| WORK REQUIRED |
Repeat exactly the lines of the listing from the line containing "Given: Open the start date 2002-05-01 picker" through its last line, and nothing beyond them.

| PROVIDED DATA |
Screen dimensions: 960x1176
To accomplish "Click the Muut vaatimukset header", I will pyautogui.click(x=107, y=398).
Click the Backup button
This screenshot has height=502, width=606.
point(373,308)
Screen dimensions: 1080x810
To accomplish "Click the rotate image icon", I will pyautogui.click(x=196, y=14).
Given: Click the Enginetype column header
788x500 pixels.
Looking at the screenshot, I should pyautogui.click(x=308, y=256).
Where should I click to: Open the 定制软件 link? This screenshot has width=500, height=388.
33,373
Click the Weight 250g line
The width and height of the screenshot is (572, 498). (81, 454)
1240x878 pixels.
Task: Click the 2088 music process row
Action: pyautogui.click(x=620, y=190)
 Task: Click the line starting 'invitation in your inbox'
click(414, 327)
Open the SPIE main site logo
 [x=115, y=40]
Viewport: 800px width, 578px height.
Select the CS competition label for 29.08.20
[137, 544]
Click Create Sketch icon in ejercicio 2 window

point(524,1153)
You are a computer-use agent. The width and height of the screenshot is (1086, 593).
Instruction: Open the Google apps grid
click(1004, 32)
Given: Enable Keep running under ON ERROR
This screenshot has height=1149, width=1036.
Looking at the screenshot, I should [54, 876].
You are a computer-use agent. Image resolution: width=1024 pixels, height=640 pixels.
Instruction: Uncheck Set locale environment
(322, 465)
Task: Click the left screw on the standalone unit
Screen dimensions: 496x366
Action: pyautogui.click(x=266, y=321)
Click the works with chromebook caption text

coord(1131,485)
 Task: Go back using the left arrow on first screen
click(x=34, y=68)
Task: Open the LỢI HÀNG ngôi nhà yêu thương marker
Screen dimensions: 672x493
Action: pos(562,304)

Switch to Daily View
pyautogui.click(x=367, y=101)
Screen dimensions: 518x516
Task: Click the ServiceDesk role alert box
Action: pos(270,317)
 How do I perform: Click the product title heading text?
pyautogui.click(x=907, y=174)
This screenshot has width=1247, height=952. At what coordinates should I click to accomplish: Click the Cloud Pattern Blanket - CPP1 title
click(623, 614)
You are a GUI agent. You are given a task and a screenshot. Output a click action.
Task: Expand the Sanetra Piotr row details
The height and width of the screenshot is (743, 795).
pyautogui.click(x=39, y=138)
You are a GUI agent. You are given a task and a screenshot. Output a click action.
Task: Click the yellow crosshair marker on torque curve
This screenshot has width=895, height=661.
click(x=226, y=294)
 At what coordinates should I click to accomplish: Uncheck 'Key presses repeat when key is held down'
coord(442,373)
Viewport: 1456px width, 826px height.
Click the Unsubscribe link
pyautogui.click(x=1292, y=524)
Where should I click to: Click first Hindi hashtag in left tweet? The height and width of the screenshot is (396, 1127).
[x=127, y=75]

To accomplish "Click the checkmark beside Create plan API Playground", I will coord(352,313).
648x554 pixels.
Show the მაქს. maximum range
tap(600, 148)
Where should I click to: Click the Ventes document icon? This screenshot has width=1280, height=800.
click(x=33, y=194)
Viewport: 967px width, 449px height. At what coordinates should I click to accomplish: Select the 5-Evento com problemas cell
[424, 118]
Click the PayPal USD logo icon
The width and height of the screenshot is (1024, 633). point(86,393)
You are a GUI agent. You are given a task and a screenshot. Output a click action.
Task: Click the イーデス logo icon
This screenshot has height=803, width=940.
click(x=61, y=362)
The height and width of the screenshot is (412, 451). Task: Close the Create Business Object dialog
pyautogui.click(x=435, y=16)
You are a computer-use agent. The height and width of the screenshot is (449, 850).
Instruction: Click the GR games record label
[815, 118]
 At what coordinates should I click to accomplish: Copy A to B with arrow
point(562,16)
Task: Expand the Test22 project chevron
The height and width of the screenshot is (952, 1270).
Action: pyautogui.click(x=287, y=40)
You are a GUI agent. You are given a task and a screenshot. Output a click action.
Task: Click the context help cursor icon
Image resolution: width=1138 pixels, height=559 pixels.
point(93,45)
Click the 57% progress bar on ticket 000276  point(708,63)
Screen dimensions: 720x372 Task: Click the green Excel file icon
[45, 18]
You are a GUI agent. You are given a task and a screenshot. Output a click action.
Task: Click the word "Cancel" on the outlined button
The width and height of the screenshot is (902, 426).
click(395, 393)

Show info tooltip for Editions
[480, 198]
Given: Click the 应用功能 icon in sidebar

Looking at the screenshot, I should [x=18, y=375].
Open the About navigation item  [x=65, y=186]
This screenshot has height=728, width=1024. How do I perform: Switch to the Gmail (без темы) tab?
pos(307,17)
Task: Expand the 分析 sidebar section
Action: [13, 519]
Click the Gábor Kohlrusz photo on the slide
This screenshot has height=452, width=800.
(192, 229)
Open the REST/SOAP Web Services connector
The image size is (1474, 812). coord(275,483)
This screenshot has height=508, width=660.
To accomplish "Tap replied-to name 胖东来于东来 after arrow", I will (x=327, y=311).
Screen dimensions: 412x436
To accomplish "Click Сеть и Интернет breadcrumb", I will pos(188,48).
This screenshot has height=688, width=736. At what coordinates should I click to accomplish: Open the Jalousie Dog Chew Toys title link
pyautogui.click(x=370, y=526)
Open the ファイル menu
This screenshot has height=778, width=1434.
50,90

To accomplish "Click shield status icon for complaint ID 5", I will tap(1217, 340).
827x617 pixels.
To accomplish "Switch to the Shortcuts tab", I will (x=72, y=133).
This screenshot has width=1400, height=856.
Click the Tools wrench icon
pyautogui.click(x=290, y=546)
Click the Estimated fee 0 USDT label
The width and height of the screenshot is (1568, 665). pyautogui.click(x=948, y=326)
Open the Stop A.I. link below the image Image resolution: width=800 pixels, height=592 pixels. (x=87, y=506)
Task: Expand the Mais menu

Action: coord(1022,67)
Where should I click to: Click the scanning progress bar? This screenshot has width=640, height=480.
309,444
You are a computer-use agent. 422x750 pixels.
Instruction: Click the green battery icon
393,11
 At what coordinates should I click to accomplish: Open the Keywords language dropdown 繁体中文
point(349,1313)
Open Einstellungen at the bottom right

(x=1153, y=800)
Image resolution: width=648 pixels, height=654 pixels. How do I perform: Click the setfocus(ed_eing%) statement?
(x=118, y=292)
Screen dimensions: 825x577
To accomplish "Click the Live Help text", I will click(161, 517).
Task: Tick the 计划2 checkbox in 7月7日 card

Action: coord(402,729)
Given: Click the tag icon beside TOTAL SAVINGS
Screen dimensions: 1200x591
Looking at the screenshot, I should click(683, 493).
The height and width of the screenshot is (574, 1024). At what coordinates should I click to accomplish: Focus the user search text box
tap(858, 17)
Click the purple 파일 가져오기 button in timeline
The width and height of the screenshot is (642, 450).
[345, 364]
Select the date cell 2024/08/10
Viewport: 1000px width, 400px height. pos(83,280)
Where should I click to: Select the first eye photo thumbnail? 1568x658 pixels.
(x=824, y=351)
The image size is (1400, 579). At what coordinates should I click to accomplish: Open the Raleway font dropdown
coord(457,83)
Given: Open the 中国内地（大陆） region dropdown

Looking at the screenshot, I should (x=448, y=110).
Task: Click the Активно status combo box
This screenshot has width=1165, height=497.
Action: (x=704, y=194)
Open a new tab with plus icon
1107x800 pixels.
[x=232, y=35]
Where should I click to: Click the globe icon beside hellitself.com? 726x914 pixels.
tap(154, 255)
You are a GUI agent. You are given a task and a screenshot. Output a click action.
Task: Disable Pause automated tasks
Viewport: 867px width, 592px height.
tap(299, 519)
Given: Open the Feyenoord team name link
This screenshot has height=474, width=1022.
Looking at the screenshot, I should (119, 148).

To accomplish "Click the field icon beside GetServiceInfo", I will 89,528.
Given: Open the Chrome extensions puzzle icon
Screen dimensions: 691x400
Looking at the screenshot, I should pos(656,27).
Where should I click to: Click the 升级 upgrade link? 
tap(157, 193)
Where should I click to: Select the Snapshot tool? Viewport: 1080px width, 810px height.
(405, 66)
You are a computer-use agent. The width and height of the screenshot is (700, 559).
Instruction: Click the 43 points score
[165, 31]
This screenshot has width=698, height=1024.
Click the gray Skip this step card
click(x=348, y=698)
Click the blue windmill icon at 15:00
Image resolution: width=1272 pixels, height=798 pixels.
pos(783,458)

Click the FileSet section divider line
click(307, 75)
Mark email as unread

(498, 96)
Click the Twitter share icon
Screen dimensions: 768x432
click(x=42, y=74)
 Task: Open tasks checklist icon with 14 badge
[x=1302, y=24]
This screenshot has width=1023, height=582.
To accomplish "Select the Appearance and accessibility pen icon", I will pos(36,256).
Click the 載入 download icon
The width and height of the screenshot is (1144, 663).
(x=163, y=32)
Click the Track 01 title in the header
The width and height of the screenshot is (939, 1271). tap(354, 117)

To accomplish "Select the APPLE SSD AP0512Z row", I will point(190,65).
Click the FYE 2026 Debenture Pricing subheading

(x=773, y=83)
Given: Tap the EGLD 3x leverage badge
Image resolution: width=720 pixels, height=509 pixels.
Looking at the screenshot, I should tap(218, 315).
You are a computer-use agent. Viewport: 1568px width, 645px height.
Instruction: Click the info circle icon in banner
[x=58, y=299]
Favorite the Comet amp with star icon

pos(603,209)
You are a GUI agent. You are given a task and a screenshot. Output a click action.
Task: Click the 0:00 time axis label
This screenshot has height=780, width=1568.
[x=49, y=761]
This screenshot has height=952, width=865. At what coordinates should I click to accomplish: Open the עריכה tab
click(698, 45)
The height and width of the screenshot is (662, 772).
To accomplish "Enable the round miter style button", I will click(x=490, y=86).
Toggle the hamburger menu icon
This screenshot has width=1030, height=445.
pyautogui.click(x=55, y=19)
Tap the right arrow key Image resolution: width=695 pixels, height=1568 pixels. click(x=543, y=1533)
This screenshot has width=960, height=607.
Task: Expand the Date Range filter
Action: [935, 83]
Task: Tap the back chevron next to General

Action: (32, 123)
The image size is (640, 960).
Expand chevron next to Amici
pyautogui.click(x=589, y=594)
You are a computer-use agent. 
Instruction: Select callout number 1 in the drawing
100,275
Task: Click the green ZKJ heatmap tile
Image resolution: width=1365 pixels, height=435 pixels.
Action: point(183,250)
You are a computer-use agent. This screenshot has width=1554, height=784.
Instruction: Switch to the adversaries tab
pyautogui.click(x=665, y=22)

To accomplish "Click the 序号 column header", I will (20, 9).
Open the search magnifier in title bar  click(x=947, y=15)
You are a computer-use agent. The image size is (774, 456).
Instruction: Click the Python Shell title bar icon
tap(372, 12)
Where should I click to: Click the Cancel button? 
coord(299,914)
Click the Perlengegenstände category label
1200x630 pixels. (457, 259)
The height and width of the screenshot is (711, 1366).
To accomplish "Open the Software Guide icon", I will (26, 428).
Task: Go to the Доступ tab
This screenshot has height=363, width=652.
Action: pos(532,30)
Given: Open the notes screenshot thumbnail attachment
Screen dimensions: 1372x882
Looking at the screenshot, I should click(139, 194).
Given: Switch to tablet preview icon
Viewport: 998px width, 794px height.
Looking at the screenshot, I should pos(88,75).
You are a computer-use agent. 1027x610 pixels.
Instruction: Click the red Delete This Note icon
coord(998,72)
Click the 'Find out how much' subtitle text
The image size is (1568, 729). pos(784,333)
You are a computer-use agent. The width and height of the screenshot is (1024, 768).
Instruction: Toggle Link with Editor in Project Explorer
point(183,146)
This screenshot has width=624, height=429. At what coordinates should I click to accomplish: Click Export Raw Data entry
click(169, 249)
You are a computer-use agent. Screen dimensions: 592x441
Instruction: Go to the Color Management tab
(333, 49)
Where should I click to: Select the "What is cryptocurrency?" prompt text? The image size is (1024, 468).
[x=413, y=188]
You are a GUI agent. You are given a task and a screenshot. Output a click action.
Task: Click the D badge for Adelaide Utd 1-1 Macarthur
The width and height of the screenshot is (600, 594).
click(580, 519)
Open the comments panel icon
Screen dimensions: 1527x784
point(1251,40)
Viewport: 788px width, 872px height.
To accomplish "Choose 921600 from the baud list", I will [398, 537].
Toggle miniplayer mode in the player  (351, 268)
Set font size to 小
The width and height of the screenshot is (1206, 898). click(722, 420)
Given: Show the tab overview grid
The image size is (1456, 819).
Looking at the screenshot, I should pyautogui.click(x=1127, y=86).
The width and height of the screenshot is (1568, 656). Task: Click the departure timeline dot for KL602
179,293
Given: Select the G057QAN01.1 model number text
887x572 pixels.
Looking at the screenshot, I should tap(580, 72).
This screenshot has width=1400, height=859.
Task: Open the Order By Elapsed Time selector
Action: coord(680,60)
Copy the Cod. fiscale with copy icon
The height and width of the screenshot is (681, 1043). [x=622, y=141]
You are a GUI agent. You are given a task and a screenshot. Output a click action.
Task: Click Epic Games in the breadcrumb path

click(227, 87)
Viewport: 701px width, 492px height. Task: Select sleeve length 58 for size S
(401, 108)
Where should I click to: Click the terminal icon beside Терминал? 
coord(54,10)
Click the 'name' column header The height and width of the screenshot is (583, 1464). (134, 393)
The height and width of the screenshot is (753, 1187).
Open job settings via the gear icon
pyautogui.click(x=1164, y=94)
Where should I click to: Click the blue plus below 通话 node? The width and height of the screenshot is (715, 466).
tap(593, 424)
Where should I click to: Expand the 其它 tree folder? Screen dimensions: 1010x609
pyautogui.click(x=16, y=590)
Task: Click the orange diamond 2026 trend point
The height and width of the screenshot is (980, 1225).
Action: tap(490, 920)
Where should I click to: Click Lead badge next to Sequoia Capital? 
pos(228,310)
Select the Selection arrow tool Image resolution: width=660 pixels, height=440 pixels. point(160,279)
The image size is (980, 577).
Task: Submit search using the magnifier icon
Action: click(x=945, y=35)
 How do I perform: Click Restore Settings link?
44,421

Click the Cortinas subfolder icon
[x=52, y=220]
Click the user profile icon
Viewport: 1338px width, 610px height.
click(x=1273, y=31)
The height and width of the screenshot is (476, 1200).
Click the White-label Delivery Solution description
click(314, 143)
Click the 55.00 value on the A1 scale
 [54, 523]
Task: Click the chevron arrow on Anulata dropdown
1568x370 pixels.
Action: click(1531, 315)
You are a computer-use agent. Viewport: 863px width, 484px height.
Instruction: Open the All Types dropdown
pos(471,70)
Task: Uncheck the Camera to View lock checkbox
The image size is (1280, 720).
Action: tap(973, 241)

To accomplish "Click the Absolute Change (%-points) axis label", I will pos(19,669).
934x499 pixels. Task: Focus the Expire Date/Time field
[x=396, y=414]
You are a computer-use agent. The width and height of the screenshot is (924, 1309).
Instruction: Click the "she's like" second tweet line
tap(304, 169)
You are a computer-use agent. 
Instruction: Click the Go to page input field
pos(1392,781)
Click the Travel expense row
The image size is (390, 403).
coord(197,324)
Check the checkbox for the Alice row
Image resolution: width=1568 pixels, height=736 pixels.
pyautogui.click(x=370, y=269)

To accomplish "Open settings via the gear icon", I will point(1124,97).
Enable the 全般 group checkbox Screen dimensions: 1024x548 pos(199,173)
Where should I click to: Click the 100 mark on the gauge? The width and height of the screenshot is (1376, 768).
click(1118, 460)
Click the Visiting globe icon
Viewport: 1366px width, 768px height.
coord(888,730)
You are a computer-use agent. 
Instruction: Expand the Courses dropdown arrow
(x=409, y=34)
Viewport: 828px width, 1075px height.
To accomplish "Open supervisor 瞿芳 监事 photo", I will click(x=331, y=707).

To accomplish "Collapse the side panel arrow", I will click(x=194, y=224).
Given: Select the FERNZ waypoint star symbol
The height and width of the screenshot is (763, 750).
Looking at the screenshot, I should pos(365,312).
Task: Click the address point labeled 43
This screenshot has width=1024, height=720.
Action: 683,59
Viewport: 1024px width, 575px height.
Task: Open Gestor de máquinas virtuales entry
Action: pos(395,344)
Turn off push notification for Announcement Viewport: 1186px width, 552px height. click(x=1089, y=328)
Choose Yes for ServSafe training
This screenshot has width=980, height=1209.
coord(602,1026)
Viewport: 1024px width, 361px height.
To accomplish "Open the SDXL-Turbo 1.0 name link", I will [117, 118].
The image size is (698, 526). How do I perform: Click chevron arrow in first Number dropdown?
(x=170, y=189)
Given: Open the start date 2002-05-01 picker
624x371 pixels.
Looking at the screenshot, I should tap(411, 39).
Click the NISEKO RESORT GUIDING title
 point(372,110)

| WRITTEN ANSWER |
Given: Open the start date 2002-05-01 picker
624x371 pixels.
Looking at the screenshot, I should tap(411, 39).
Click the NISEKO RESORT GUIDING title
 point(372,110)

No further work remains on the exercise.